What is something your parents said to you that may have not been a big deal, but they will never know how much it affected you?

this brought back a really similar memory of mine i'd totally forgotten about.

on some random vacation with the extended family, we were all sitting down to dinner and, being a fidgety tween, I ended up sitting with my legs folded under me - mostly because that's the position I was in when a box of hush puppies came within arm's reach and that was all I cared about after that point. my dad noticed, got extremely alarmed, and told me not to sit like that - when i asked why, he got uncharacteristically evasive and said something like "it's girly, people will think you're, you know, [some euphemism for gay i don't totally remember]". there was a pretty awkward silence, i became aware everyone was looking at me, and a few uncomfortable seconds later the conversation moved on to something else. it's dawning on me that that was the first time:

  • i realized i might be gay
  • i thought that being gay was bad
  • my dad apparently agreed on some level

now as it turns out, i'm lucky enough to have pretty great parents that were barely phased when i came out to them 5 years later, and have been entirely supportive of, if slightly awkward about, my sexuality ever since - which is what makes that memory so weird to me. granted, it was 5 years earlier, public attitudes just had a ways to go still, but my parents had been good friends with a lesbian couple since before i was born. i later learned my dad had written pretty extensively for a gay magazine when he was low on cash in his 20s. this wasn't a new world to him or my mom.
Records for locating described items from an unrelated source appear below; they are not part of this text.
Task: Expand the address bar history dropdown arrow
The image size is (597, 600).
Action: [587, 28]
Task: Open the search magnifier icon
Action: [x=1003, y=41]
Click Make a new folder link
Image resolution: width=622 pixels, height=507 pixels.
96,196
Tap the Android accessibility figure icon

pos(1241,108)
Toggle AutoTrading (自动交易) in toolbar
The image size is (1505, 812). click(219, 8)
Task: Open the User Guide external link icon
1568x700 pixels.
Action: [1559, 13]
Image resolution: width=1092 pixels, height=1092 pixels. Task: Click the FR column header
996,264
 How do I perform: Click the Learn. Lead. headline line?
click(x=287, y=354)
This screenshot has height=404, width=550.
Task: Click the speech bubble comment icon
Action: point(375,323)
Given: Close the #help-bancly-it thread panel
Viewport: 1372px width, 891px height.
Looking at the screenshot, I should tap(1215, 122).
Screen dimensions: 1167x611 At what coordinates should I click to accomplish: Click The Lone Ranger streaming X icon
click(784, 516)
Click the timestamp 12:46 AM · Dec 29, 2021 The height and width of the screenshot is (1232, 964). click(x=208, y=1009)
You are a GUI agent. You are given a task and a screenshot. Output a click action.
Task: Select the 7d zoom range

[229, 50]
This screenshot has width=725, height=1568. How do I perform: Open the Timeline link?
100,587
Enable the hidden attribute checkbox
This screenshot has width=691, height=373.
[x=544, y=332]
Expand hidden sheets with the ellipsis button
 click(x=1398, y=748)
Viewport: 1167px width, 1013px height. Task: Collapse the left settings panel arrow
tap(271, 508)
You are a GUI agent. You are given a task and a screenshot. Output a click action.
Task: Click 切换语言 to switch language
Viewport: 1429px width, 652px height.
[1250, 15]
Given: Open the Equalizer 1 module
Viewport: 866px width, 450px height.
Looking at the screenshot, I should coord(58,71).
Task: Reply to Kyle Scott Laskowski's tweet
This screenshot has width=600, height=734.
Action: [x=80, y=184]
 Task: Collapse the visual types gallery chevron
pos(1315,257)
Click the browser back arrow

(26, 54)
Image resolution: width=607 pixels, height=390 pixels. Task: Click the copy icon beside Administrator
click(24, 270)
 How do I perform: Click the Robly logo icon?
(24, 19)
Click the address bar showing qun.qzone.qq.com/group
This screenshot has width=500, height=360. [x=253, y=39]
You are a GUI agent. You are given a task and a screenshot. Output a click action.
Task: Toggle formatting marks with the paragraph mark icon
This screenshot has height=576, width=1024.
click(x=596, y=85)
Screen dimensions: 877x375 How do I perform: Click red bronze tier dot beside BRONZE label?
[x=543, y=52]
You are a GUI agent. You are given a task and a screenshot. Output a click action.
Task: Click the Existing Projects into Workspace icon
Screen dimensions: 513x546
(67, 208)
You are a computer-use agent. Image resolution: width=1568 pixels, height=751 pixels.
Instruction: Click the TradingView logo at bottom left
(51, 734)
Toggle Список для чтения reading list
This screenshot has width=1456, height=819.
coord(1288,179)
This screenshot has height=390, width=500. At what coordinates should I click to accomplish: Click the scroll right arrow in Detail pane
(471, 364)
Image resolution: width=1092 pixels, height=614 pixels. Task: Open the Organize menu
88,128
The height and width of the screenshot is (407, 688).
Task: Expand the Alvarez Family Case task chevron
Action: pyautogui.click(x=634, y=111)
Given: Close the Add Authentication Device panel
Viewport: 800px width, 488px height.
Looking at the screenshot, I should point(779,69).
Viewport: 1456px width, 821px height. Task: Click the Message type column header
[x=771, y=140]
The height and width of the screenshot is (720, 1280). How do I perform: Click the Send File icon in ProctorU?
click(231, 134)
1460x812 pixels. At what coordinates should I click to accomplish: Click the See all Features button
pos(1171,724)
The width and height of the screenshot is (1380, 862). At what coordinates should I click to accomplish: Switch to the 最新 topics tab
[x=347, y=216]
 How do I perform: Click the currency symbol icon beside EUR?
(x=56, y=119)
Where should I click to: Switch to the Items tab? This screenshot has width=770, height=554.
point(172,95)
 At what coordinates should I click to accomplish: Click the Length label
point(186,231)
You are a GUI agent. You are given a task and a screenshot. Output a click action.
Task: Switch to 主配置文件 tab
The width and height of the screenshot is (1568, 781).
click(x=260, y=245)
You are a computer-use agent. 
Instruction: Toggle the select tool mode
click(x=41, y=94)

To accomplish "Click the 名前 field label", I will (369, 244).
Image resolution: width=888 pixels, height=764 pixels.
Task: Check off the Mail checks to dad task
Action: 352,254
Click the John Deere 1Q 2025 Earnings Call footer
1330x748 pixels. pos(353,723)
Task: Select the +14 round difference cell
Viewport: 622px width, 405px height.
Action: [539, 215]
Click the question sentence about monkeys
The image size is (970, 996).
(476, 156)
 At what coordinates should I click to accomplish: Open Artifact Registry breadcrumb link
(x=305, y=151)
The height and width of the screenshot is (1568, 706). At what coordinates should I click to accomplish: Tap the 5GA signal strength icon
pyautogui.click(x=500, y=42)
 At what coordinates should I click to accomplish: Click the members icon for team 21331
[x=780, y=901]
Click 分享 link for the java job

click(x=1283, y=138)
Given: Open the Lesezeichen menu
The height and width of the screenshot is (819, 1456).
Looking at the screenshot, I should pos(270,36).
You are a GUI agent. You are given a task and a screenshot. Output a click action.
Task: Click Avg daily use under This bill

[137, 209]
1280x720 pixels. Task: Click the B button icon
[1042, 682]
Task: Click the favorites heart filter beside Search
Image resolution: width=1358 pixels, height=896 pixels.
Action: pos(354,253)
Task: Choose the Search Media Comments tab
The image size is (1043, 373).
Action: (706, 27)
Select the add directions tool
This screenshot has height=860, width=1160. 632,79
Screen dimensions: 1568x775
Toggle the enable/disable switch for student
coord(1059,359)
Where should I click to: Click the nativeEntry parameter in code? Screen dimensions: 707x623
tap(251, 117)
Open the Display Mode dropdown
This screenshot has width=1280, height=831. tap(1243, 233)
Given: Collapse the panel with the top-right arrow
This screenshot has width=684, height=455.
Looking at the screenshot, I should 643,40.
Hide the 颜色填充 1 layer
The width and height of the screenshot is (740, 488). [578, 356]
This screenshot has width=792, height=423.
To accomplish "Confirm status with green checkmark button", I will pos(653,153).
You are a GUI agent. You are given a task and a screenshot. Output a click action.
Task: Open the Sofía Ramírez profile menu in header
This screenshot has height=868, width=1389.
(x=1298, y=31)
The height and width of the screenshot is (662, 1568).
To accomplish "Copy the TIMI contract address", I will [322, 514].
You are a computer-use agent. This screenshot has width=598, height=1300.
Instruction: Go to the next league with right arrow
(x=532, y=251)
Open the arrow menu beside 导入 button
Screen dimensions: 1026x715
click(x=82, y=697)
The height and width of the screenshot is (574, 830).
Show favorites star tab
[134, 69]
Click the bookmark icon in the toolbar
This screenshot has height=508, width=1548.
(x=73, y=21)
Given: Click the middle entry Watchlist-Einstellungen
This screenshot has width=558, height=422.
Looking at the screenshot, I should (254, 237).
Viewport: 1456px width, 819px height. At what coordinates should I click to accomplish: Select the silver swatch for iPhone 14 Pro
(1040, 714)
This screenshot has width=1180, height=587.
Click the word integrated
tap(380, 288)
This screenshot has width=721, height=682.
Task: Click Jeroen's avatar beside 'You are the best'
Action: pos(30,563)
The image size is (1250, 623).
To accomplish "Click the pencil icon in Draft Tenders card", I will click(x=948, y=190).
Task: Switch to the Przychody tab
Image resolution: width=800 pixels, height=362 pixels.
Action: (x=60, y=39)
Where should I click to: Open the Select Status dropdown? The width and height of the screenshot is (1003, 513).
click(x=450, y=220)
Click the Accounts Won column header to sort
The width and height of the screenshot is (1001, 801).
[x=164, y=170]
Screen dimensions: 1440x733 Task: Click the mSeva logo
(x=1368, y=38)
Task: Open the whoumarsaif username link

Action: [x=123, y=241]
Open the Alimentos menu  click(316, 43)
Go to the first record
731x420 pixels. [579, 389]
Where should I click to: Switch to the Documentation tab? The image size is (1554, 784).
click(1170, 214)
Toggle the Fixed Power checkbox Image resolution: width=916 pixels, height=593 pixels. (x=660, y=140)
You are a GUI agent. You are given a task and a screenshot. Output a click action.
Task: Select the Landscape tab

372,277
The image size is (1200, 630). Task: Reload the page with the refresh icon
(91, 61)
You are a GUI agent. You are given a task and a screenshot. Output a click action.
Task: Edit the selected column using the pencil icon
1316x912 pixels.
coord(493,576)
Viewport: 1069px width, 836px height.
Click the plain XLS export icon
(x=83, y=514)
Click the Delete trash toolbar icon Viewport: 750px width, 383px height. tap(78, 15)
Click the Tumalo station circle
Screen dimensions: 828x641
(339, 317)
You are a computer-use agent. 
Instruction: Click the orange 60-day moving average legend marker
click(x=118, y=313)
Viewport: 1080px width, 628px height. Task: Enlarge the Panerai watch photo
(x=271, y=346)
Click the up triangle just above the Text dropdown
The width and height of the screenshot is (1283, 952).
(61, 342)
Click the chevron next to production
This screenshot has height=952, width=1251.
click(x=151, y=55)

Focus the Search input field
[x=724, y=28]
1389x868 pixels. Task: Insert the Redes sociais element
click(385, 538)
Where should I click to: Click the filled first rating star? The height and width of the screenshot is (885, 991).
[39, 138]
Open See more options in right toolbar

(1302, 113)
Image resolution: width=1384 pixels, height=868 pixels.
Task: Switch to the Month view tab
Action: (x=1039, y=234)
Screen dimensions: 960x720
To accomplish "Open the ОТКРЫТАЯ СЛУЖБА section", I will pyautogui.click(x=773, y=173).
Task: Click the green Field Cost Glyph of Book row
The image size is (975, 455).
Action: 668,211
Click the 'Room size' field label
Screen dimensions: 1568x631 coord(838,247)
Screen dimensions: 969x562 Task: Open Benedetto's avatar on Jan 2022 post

he was a less-great person back then, though, and had some anger issues which sort of messed me up a little as a kid (he got better). i dunno. i think i'm just going to be content with my parents and the people they are in 2017. do any other gay guys have stories like this? maybe it's something everyone's dad does at some point. (although /u/LilymonX, i don't mean to suggest for a second that the way your dad treated you wasn't 100% abuse and just plain old dishonest and shitty; screw him. hope you're doing better these days.)

also: i'm masculine-ish, and i do the crossed-legs thing all the time. for me, it's the first move in the incredibly awkward social dance of "this guy in a professional setting is hot and possibly gay, how do i confirm he is gay and then also let him know i'm gay without directly asking or saying either of those things".